» **SOURCE DOCUMENT**:
- - - - -

Proteomics: Inactivity-induced muscle insulin resistance
Booth, Frank W.   
University of Missouri-Columbia, Columbia, MO, United States

Insulin resistance and type 2 diabetes are epidemic in adults, and are now even occurring in adolescents. A decrease in physical activity has played an important role in this increase in diabetes as documented in many epidemiological and physiological papers. Of great significance are recent publications showing that increased contractile activity signals an enhanced glucose uptake through an insulin-independent signaling pathway, likely AMP kinase, but the complete pathway remains to be delineated. The importance of these observations is that they raise the probability that unexpected novel proteins linking physical inactivity to insulin resistance will be found. As the post-genome era begins with the sequencing of the human genome, tools are now available to discover the identity of proteins currently unassociated with the signaling of insulin resistance by mechanisms other than insulin modification. This proposal focuses on those proteins differentially expressed when either normal voluntary running ceases due to the removal of a running wheel from the cage, or when high fat diets are consumed. These models mimic current lifestyles of sedentary activity and/or high fat consumption.
Specific aim I will use 2-D gel electrophoresis to experimentally determine differentially expressed proteins in skeletal muscle that have undergone decreased physical activity.

- - - - -

» **MATERIAL PROVIDED**:
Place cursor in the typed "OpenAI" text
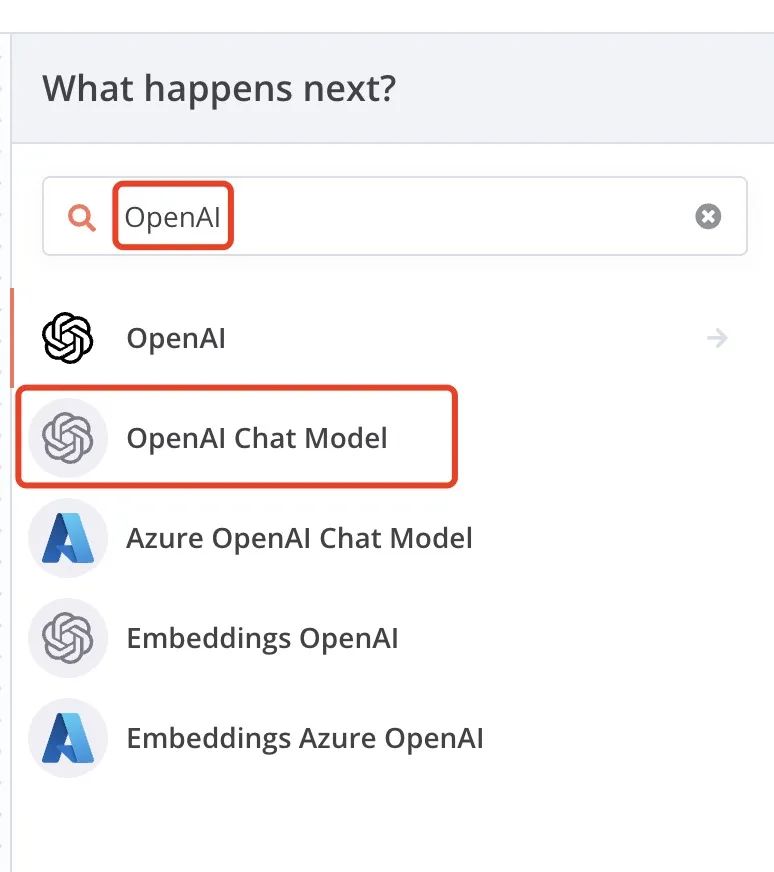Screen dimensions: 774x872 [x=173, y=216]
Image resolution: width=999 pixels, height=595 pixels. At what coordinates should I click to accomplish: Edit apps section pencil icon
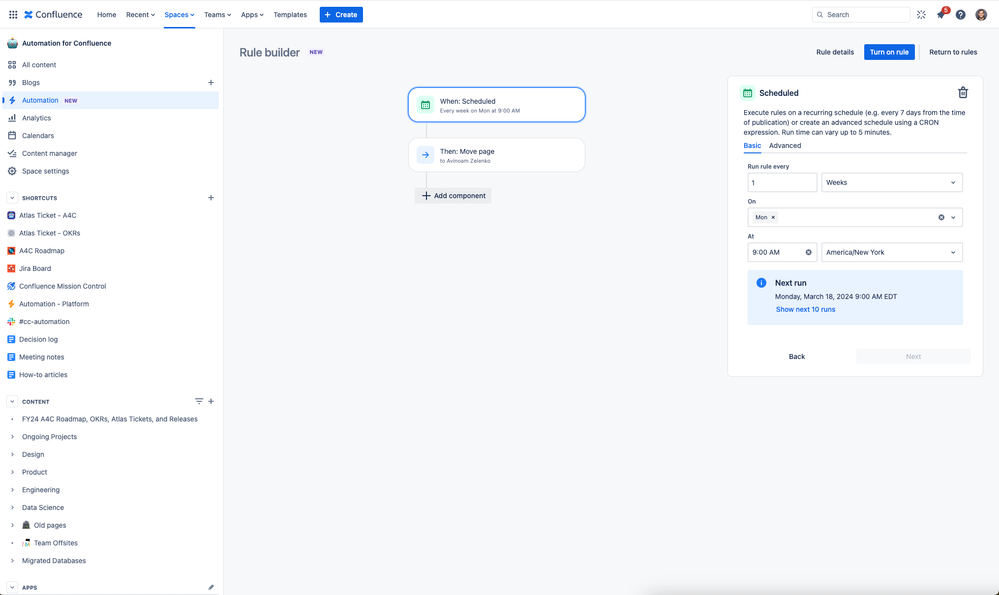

- - - - -

» **TASK LIST**:
1. Answer each question from the proteomics abstract, one per line.
(a) Which institution is listed under the author's name?
(b) Which signaling pathway does the abstract name as the likely insulin-independent route for enhanced glucose uptake?
(c) What method will Specific aim I use to find differentially expressed proteins?
2. Decide whether each statement agrees with the proteomics abstract. Answer yes or no and quote the words that settle it.
(a) Insulin resistance and type 2 diabetes now appear in adolescents as well as adults.
(b) The complete insulin-independent signaling pathway has already been fully worked out.
(c) One model stops voluntary running by taking the running wheel out of the cage.
3. Transcribe the proteomics abstract from "Specific aim I" to "decreased physical activity.".

» **SOLVED PROBLEMS**:
1.
(a) University of Missouri-Columbia, Columbia, MO, United States
(b) AMP kinase
(c) 2-D gel electrophoresis

2.
(a) Yes: "are now even occurring in adolescents"
(b) No: "but the complete pathway remains to be delineated"
(c) Yes: "normal voluntary running ceases due to the removal of a running wheel from the cage"

3.
Specific aim I will use 2-D gel electrophoresis to experimentally determine differentially expressed proteins in skeletal muscle that have undergone decreased physical activity.